Los planes de Dios no son como nuestros planes. El Señor da su gracia con generosidad, independientemente de los méritos que creemos merecer. Dios es misericordioso y tenemos que aprender a tener esa misma medida. El Papa Benedicto XVI lo explicaba en la fiesta de la Santísima Trinidad (17-V-2008): "Hay un pasaje del libro del Éxodo en el que —algo del todo excepcional— Dios proclama incluso su propio nombre: "Señor, Señor, Dios compasivo y misericordioso, lento a la ira y rico en gracia y fidelidad" (Ex 34,6). Son palabras humanas, pero sugeridas y casi pronuncias por el Espíritu Santo. Nos dicen la verdad sobre Dios: Este nombre es Misericordia, Gracia, Fidelidad.
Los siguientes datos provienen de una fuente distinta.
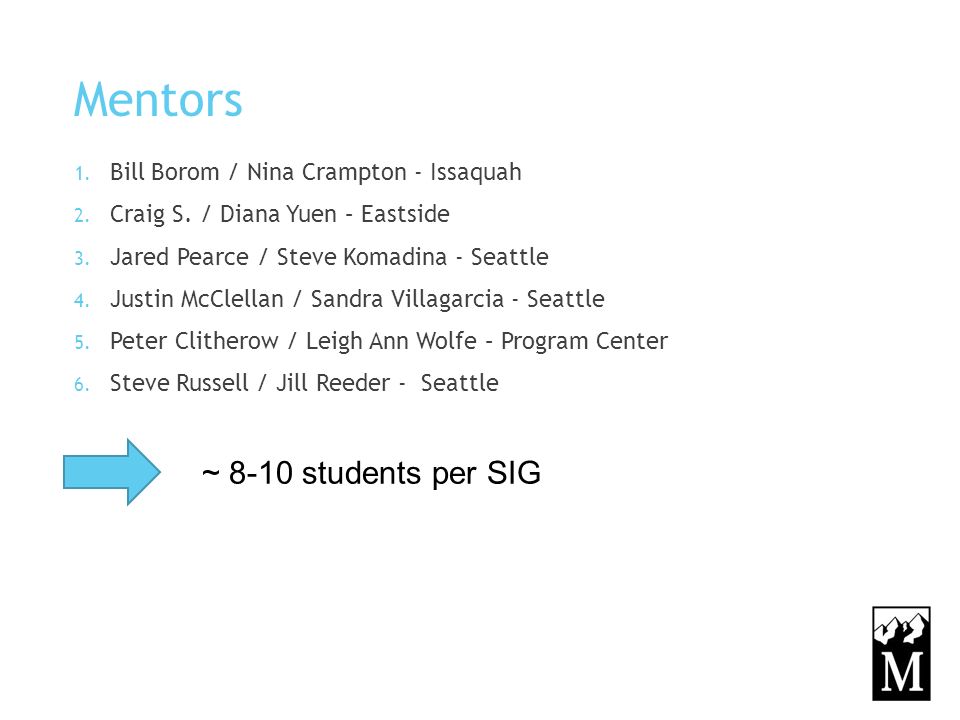This screenshot has height=720, width=960.
Task: Select the Jared Pearce / Steve Komadina entry
Action: tap(329, 257)
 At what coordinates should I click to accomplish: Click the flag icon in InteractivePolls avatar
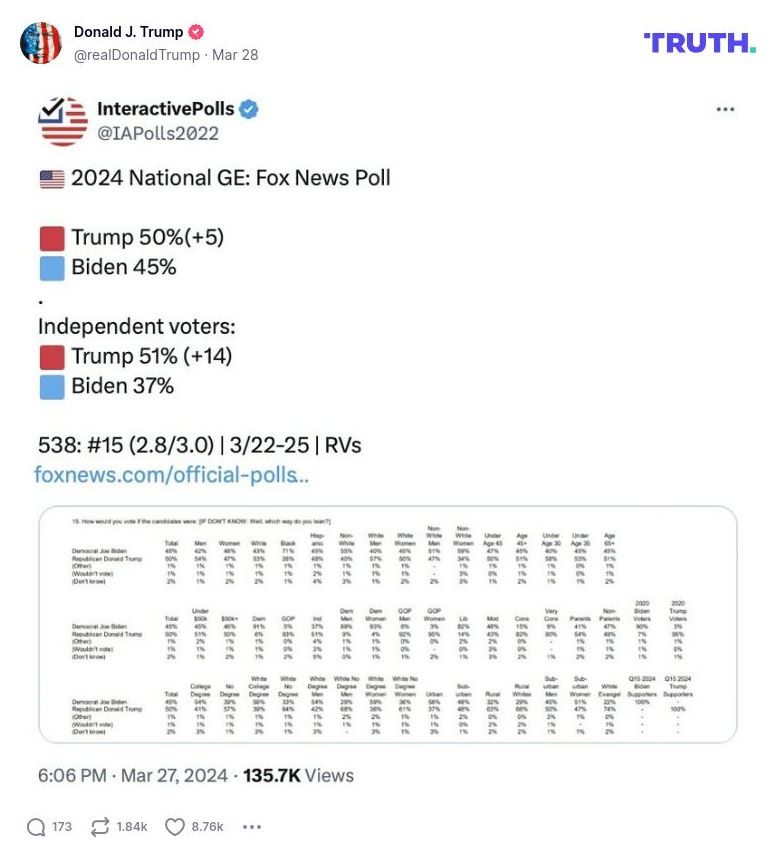61,121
Para esta obra de su misericordia, Dios, disponiéndose a tomar nuestra carne, quiso necesitar un "sí" humano, el "sí" de una mujer que se convirtiera en la Madre de su Verbo encarnado, Jesús, el Rostro humano de la Misericordia divina. Así, María llegó a ser, y es para siempre, la "Madre de la Misericordia".
A ella acudimos para que también nosotros seamos misericordiosos, entremos en la misma longitud de onda del Señor e imitemos en nuestra lógica humana la lógica divina. En pocas palabras, para que nuestros planes sean como los suyos.